--- Begin TEXT SHOWN ---
## List of quality and tidiniess issues in soccer database

### Quality

##### match table
- `date` column should be datetime
- `season` should be categorical
- figure out what `stage` represents
    - represents the matchday
    - ACTION: rename to `matchday` and should be categorical
- player IDs (`home_player_1` ... `away_player_11`) are null for some matches
    - should drop null values
- match events (`goal` ... `possession`) are null for some matches
    - should drop null values
- predictions are null for some matches
    - should drop null values
- player positions (`home_player_X1` ... `away_player_X11`) are null for some matches
    - leave for now as I don't intend to use these values
    - so it's better to have the other values that those rows may provide

##### player attributes table
- `date` column should be datetime
- missing a `season` column
    - create from date column
- missing a `league_id` column
    - create from the league of the first team the player played for that season
- preferred foot should be categorical
- all attributes missing for some rows
    - should drop null values
- attacking work rate null for some players
    - should drop null values
- attacking work rate has strange values
    - should normalize values
- defensive work rate has strange values
    - should normalize values
- attacking work rate should be categorical variable
- defensive work rate should be categorical variable

##### team attributes table
- `date` column should be datetime
- missing a `season` column
    - create from date column
- all the columns that end with `Class` should be categorical
- `buildUpPlayDribbling` is float, should be int
    - not handling because will drop the column
- `buildUpPlayDribbling` has (a lot of) null values
    - consider dropping the entire column


##### champs league table
- contains data for years that are not part of our period of interest
    - those years should be removed
- order assigned to `progress` values is not consistent eg `5. Last 16` and `6. Last 16`
    - remove order before making the variables categorical
- `progress` should be categorical
- missing team api id column
    - match from team name and make necessary adjustments
- missing a `season` column
    - create from year column
    - drop rows for years that are not in our timeframe
- missing a league id column
    - create from country column
- inconsistent team names (eg typo in Steaua Bucuresti, shortened names like Bayern Munich and Real Madrid)
--- End TEXT SHOWN ---
--- Begin PROVIDED MATERIAL ---
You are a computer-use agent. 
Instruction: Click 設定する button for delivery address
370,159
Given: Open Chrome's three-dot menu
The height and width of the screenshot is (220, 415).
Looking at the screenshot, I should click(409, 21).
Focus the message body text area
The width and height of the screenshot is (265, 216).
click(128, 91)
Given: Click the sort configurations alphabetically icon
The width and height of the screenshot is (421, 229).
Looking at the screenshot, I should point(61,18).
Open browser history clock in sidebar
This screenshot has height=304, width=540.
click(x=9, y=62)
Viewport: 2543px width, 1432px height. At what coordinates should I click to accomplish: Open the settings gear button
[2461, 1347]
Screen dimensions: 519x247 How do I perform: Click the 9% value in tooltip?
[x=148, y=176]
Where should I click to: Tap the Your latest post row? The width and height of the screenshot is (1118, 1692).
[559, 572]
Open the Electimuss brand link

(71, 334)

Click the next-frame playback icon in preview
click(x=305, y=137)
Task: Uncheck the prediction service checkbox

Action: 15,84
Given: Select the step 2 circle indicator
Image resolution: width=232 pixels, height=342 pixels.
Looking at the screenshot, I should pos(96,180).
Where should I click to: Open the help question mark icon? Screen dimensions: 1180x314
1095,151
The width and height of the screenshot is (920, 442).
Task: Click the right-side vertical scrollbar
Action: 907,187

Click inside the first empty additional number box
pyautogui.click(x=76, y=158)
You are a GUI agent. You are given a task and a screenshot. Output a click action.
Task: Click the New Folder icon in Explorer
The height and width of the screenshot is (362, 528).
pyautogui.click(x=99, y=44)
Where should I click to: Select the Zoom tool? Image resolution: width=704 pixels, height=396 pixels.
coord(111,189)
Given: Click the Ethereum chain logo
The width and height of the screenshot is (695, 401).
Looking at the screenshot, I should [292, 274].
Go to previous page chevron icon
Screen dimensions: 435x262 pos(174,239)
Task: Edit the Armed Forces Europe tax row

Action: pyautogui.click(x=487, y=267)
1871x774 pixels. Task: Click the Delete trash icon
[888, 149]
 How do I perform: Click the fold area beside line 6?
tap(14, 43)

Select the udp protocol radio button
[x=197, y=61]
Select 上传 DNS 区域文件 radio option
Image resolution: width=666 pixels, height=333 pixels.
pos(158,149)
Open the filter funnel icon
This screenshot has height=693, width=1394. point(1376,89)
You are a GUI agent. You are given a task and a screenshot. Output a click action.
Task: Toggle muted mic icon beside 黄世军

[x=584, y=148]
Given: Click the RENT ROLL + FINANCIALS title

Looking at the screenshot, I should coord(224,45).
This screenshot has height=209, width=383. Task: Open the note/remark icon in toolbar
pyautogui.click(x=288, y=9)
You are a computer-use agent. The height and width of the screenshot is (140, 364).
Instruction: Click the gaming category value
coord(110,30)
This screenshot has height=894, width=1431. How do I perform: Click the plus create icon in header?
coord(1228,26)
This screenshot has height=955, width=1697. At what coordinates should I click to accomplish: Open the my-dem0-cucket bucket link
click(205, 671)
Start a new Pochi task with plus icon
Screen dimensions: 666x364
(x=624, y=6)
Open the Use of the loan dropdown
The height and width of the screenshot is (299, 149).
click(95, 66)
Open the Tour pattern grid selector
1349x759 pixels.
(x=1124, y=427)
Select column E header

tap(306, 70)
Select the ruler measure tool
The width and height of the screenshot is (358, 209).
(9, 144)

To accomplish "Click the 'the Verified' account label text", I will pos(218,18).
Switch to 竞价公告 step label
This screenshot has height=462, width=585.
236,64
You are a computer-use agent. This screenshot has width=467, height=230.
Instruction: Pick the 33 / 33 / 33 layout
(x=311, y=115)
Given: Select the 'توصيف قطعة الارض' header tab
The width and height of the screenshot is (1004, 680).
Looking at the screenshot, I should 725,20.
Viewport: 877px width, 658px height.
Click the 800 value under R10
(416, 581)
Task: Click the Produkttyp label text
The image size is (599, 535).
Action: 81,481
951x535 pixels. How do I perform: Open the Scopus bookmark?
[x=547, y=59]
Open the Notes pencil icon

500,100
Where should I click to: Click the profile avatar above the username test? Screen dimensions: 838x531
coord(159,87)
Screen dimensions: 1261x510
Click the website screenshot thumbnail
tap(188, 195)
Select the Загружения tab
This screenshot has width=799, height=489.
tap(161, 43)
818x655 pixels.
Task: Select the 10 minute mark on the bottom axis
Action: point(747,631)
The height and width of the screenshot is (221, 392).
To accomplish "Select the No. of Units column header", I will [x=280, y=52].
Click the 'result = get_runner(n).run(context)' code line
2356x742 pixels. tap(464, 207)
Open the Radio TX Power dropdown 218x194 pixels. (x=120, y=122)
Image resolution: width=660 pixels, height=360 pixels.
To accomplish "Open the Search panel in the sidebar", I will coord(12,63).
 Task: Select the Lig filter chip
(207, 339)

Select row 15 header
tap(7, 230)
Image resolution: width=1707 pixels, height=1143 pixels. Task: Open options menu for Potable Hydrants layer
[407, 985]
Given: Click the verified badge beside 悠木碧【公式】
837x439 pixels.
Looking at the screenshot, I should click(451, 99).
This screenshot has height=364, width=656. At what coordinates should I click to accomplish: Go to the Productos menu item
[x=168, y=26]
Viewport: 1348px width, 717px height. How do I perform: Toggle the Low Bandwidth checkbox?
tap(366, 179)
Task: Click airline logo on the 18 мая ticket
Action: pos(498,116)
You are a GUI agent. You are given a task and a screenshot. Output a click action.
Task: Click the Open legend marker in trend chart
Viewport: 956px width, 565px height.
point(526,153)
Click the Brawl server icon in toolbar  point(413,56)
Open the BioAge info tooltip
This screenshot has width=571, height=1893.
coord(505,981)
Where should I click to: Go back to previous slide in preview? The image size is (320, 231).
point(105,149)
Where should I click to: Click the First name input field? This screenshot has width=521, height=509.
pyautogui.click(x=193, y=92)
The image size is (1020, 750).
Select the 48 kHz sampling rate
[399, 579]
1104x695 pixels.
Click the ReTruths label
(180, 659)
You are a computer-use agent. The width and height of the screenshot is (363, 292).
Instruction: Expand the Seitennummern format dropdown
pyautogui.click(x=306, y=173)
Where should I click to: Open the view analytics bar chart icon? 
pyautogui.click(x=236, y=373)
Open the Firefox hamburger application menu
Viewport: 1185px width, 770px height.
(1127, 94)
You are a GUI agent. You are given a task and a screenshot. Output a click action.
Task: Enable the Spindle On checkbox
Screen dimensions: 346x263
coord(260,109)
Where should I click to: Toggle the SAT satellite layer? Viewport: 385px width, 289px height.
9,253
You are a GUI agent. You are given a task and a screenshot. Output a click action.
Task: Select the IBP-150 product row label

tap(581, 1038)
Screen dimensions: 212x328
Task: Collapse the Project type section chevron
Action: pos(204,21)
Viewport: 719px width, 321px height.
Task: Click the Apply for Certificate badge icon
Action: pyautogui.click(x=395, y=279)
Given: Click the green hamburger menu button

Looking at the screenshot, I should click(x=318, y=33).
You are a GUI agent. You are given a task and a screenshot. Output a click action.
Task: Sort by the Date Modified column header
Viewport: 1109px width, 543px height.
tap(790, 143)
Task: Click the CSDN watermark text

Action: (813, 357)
--- End PROVIDED MATERIAL ---
BRIEF:
Finish out the soccer database issues list from where it stops, picking up after the item on inconsistent team names. The records have nothing to do with this.

WRITTEN RESPONSE:
    - use names in the main team table
- potential duplicates (APOEL vs Hapoel tel aviv)
    - remove duplicates

### Tidiness

##### match table
- the xml columns (`goal` ... `possession`) contain multiple details that can and should be in a separate table
- player positions (`home_player_X1` ... `away_player_Y11`) should be in a separate table
- match players (`home_player_1` ... `away_player_11`) should be in a separate table

##### player attributes table
- duplicated rows for the same information (same player and date)

##### champs league table
- some rows are duplicates

### Iterating - Quality

##### `goal` events table
- `x` and `y` should be dropped because too many of them are null
- investigate rows that lack `player1`
    - drop if they represent incomplete data and they also lack the `team` column (that would mean we don't know the scorer or the team that scored the goal)
- investigate high proportion (~42%) of rows that lack `player2`
- investigate rows that lack `subtype`
    - can it be inferred from `goal_type`?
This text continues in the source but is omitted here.